Phase-change material for down-sizing cooling system
 

Old article from Autospeed:
http://autospeed.com/A_110772/cms/article.html


The article describes the device as an intercooler although it is really a temporary heat-sink.
The idea is a phase-change material -or PCM- (in this case a petroleum wax) absorbs heat from the charge when on-boost and 'gives it back' to the charge when off-boost.

This only works because when the charge air is turbo'd the temperature (due to compression) raises passed the wax's fusion temperature (ie. when it turns to liquid).

Since many of the solutions today in tackling fuel economy are about evening out the peaks of a cycle (whether it be hybrids, or fly-by-wire lean-burn), then it occurred to me that the same ought to be true for cooling.

I think I read somewhere that the Prius already uses PCMs to store coolant heat for quick-up-to-temp restarting. So I was wondering, if this idea is true for intercoolers on turbo'd road cars (not race as they are on-boost over 50% of the time) then could a similar advantage be gained by employing a small tank of PCM in-line with the coolant circuit?

Unlike the example in the article the use of PCM for block cooling would not be a simple heat-sink, but would be an intermediary, with the wax itself in liquid-state pumped into a specially designed radiator. On current liquid-cooled engines the mass of the fluid has the effect to even-out the temperature load across the driving cycle (ie. it is sinking variations in heat, not only at local hot-spots on the head, but from a moment of hard-driving) - This is why it is not an immediate effect for an electric rad-fan to switch on if you start pushing it.

The intermediate-PCM stage would allow several effects.
1. It could mean a much smaller mass of coolant in the system (although what there was would need to circulate quicker or have higher heat-transfer characteristics).
2. Because the specific heat of the PCM is equivalent to many times that of the same mass of water, the length of time that the engine would be able to be pushed hard for without overheating would be much longer. Looked at another way, if a driver is driving more-or-less normally then the size of the radiator (and it's aero impact) gets smaller.

So, I'm not saying this idea is workable for a mass-produced car of today (unless it's hybrid) due to it having limitations for continued heavy driving. But for the eco-minded driver it is, I believe, a realistic proposition - Remember, just like in the intercooler example in the article the driver is borrowing heat-capacity now to be paid-back later.

The North American, NHW20 model (2004-09) has a thermos that holds hot coolant.
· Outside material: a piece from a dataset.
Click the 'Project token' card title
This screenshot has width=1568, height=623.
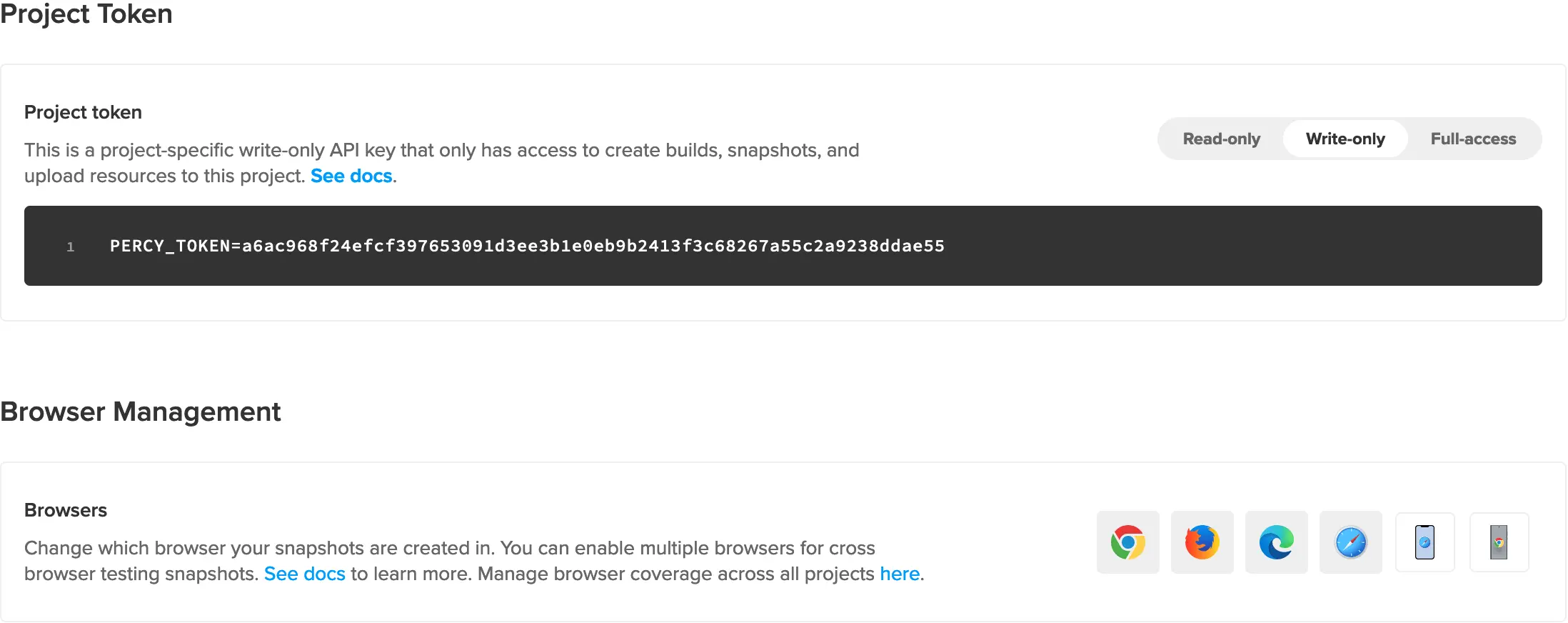click(x=83, y=112)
No phase-change heat storage.

The current ZVW30 model has a heat exchanger behind the catalytic converter to tap exhaust heat and rapidly heat up the block.

Bob Wilson

Thanks Bob.

Any other opinions (or ridicule) on my idea for using PCMs - by anyone?
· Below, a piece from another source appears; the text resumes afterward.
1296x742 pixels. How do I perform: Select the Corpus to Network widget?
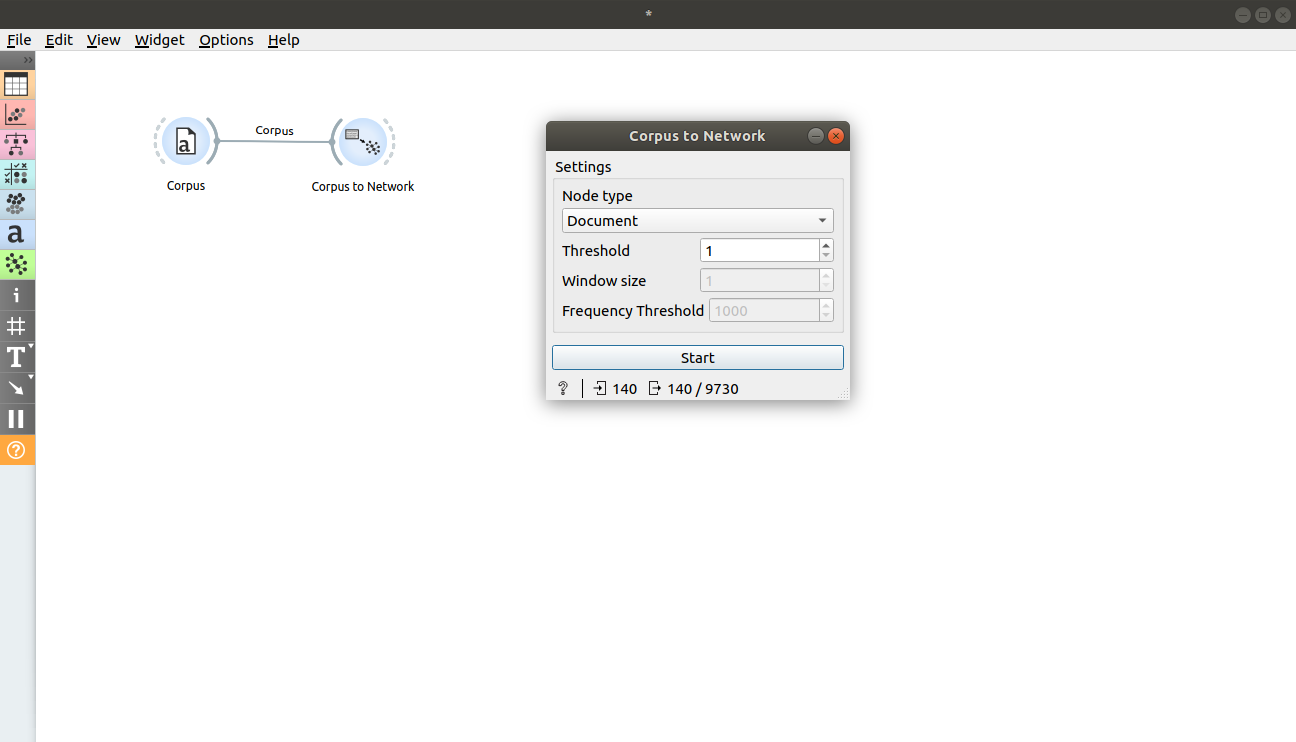(x=362, y=143)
IMHO, downsizing a cooling system is not a good idea in general. Current cooling systems do have a phase change temperature regulation. If you look at a modern coolant recovery tank cap they are designed to vent at a given pressure. As your car engine over heats water turns to steam and builds pressure. When the cap vents it allows more steam to be generated. Provided your coolant doesn't drop below a certain level your engine cooling system will not exceed boiling point.

Using PCMs to store engine heat has been researched. It's called a Schatz heat battery.

Good thread.

" . . many of the solutions today in tackling fuel economy are about evening out the peaks of a cycle"

is always worthy of consideration.

Thanks for the link to the previous EM discussion on these materials.
From the way I see it the simple way get the engine up to normal temp quickly is to use an exhaust heat-exchanger. I don;t suppose it takes much longer that using a thermos or a PCM, but it's got to be more simple and less bulky/lighter.

What can't be done any other way is allow for a smaller radiator opening (ignoring adjustable grill blocks). Using a PCM as an intermediate heat-sink should, under all but the most extreme driving-cycle situations, result in the need for a substantially smaller radiator and its aero penalty.

Anyone has good examples to show how to set up exhaust heat exchanger?
Basically you need to wrap copper pipe around exhaust and coolant flows through that spiral? How many wraps around exhaust?
How much is it possible to make warmup time quicker?

That autospeed idea seems really good to use it as heat battery - to preserve waste heat that in the morning you get engine warm sooner.

UP!
Nobody has not done exhaust heat exchanger?
What about phase-change heat-battery?